Na última quinta-feira (24), iniciou-se oficialmente o Dia da Sobrecarga da Terra, uma vez que a humanidade explorou os recursos naturais de forma mais rápida do que eles conseguem se regenerar, causando um déficit ecológico.
E vale destacar que, de acordo com a organização Global Ecological Footprint, 2025 foi o ano em que o planeta entrou neste estágio mais precocemente, considerando que os índices vêm reduzindo cada vez mais com o passar do tempo.

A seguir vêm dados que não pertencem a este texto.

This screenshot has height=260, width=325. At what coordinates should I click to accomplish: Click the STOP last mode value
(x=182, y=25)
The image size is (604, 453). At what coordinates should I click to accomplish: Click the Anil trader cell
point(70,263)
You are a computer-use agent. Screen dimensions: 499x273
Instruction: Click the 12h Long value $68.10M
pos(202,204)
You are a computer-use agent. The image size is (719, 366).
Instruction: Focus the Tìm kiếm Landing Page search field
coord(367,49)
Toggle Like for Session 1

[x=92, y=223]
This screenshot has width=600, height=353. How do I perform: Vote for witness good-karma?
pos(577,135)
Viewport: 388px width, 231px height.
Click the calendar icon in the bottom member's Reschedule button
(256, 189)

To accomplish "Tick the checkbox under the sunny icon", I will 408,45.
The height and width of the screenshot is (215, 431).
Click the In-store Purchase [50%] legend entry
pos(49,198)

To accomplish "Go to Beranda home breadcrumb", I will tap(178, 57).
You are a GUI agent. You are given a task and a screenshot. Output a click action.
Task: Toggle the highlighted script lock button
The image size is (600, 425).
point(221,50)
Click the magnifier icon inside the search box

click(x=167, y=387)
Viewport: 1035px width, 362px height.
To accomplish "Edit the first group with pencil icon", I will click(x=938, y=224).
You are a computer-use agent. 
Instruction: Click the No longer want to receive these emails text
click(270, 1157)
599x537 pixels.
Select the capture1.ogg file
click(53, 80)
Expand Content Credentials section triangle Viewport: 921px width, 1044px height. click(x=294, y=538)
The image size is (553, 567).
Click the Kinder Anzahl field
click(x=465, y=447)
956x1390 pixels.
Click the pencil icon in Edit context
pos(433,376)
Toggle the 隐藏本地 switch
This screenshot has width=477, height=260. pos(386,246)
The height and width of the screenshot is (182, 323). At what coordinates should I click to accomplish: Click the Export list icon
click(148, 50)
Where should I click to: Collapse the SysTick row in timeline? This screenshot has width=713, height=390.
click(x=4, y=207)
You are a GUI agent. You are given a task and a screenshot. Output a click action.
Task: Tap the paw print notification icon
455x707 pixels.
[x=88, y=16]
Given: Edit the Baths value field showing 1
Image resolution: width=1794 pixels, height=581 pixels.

De acordo com o biólogo e doutor em Educação em Ciências Francisco Milanez, a principal causa disso está entre a dinâmica desigual entre os países, uma vez que territórios localizados no chamado Sul Global costumam consumir muito menos destes recursos (via GZH).
Já os países desenvolvidos, que se concentram no Hemisfério Norte, costumam atingir o nível de sobrecarga ainda no primeiro semestre de um ano. E como isso os impediria de continuar produzindo e consumindo, eles acabam precisando recorrer aos recursos de países menos desenvolvidos.
Caso mudanças não ocorram, é provável que resultados como os de 2025 voltem a se repetir nos próximos anos. Com isso, é muito provável que os índices cheguem a níveis ainda mais críticos muito em breve.
Como reverter o esgotamento dos recursos naturais?
Conforme citado anteriormente, os recursos da natureza podem se regenerar. Mas para evitar seu esgotamento de forma precoce, e assim atrasar o cenário de sobrecarga, existem soluções divididas em cinco setores, de acordo com a Global Ecological Footprint. São eles:
- Planeta: conservação clássica, restauração ecológica, agricultura regenerativa e pesca sustentável;
- Cidades: redução do impacto ambiental per capita das cidades, garantia de acesso a sistemas de transporte seguros, acessíveis, sustentáveis e economicamente viáveis, além da promoção de uma urbanização mais inclusiva e sustentável;
- Energia: promover a eliminação progressiva dos combustíveis fósseis em escala global;
- Comida: reduzir o consumo global de carne e o desperdício de alimentos em pelo menos 50% cada;
- População: investimento em famílias menores, evitando a superpopulação.